Accusation over the creation of  “a clan-based system” in Adjara was yet another blow to the Autonomous Republic’s leader Levan Varshalomidze. These accusations were voiced on March 3 by representative of the ruling National Movement party Eka Kherkheulidze, who is also a member of Adjara’s legislative body – the Supreme Council. She accused Levan Varshalomidze of appointing his relatives to key positions in the government.

Kherkheulidze said at a news conference on March 3 that she has handed over to Levan Varshalomidze a list of his relatives who currently occupy positions in the government of the Autonomous Republic.

Eka Kherkheulidze refused to unveil this list, which includes 18 unspecified persons; however, she did add that she will name these persons if the Chairman of the Autonomous Republic’s Government does not dismiss these relatives “within two-three weeks.” But Varshalomidze denied these accusations on March 3 by saying: “there is no ‘Varshalomidze clan’ in the government.”

This recent incident can be viewed as one more sign of disagreements persisting in the ruling National Movement party’s Adjara branch.

A disagreement became public last week when Davit Batsikadze, one of the leading officials of National Movement party in the Adjara Autonomous Republic, quit his party on February 25 – just one day after a group of National Movement party activists in Adjara announced that they withdraw their party membership. Davit Batsikadze, who was the Deputy Chairman of the National Movement’s parliamentary faction in Adjara’s legislative body, cited disagreements with the Autonomous Republic’s leadership as the reason behind his resignation.

Accusations voiced by Adjarian parliamentarian Eka Kherkheulidze triggered speculations that disagreements still persist in the Adjarian government, particularly between Varshalomidze and his deputy Koba Khabazi, who also serves as the Healthcare Minister in the Autonomous Republic’s government. Eka Kherkheulidze is regarded as a close associate of Koba Khabazi. But both Varshalomidze and Khabazi immediately denied these rumors as “groundless” at a joint news conference convened on March 3.

But the leaders of the Republican Party, which is the only opposition political force represented in the Adjarian legislative body, say that Adjara’s government is amidst “a deep crisis.” In an interview with the Tbilisi-based Imedi television on March 3 Adjarian parliamentarian Murman Dumbadze, a member of the Republican Party, spoke about the reasons behind this crisis.

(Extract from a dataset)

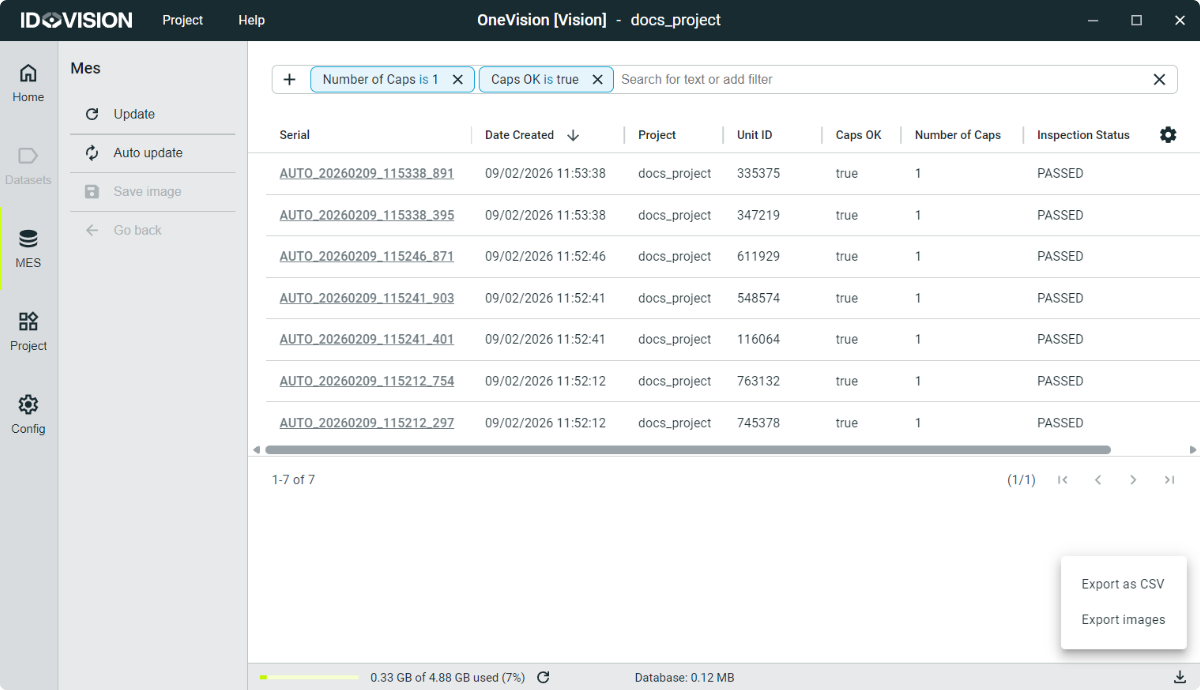Click the Update button
The height and width of the screenshot is (690, 1200).
pos(134,114)
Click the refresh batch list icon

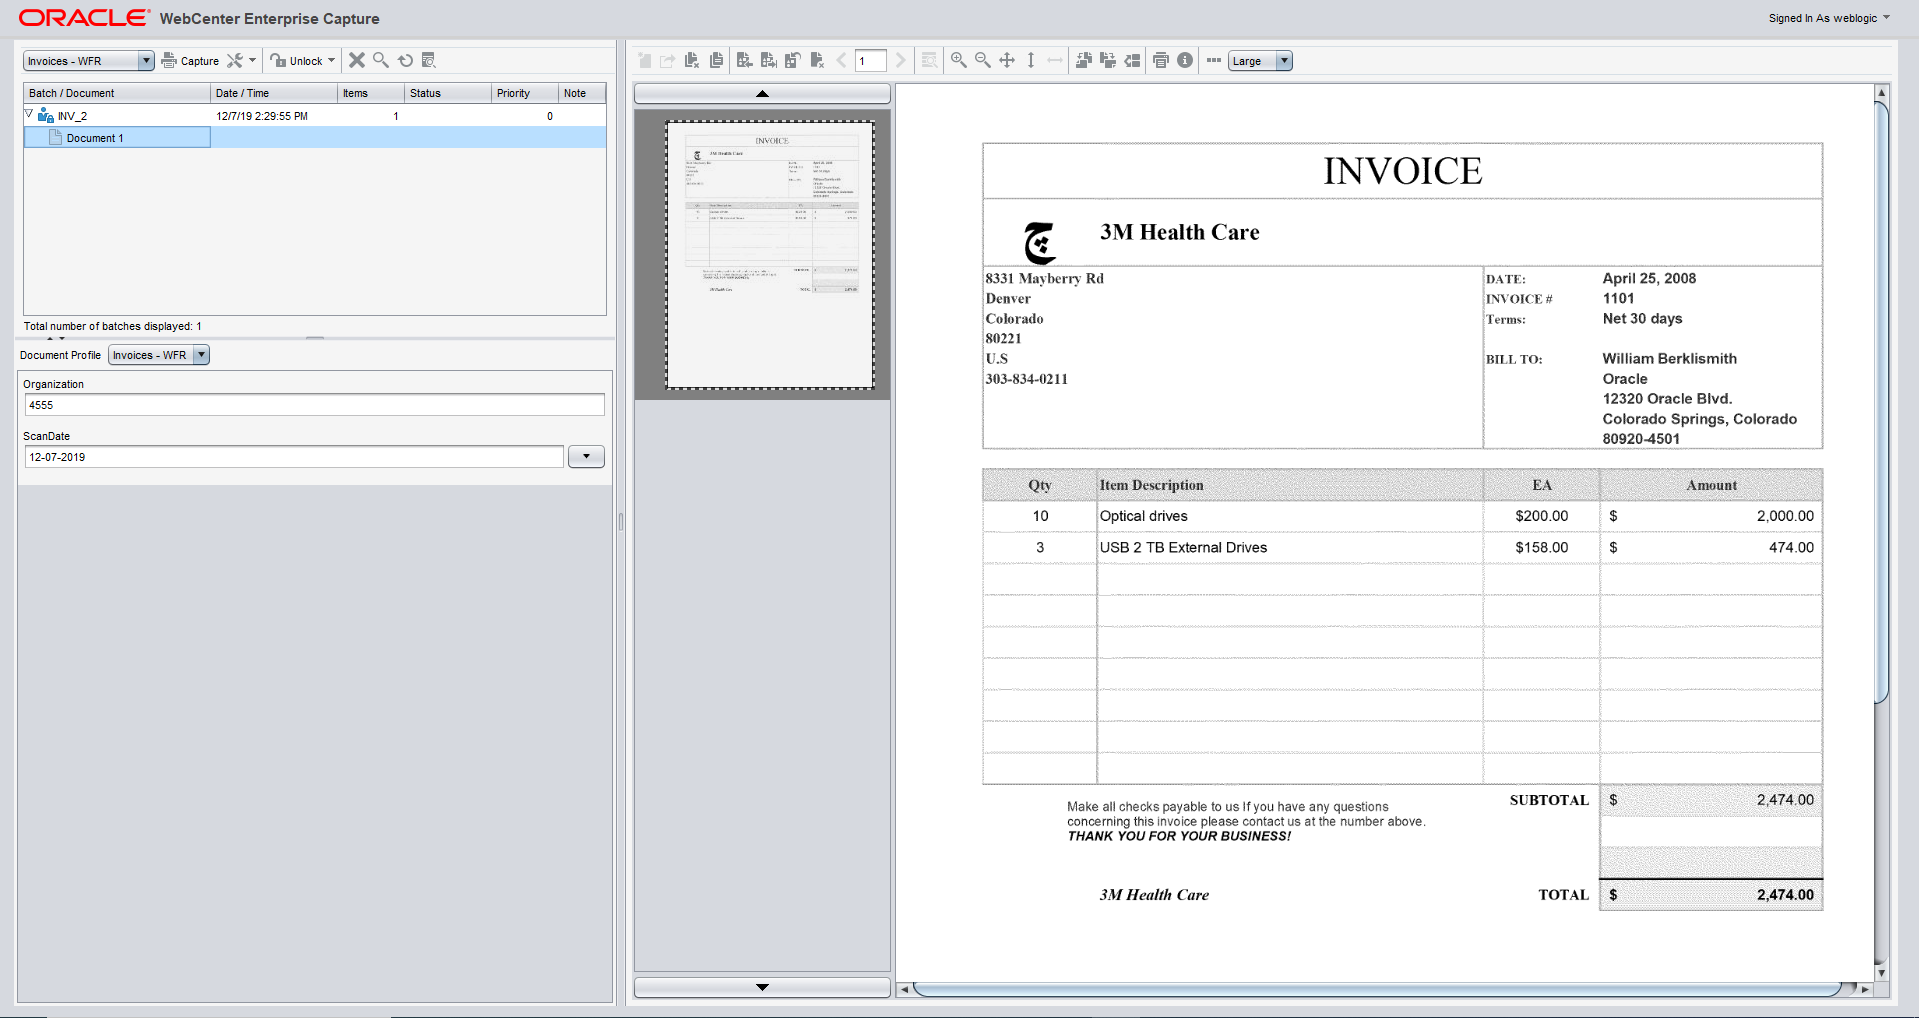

“The appointment of Levan Varshalomidze, who is a very inexperienced politician, as the Chairman of Adjarian government was a huge mistake by President [Mikheil] Saakashvili. I can even say that this mistake is similar to the one made by [Zviad] Gamsakhurdia [Georgia first post-Soviet President], when he appointed [Adjara’s ex-Leader] Aslan Abashidze to this position [in 1991],” Murman Dumbadze said.

He said that because of Varshalomidze’s inexperience he failed to affectively use of the human resources which exist in Adjara while appointing the staff of the governmental structures. “As a result, we see representatives of his clan, or those people who are holdovers from the previous [Aslan Abashidze’s] regime, holding many key positions in state audit agency, customs department and the [Batumi] Mayor’s Office. He now fully relies on these people” Dumbadze added.

Levan Varshalomidze became chief of the Adjara government last July. The Adjarian parliament, which is totally dominated by President Saakashvili’s National Movement party, approved Varshalomidze’s candidacy after he was nominated by the Georgian President. President Saakashvili visited Adjara last December and announced that he is “satisfied with the work of Levan Varshalomidze.”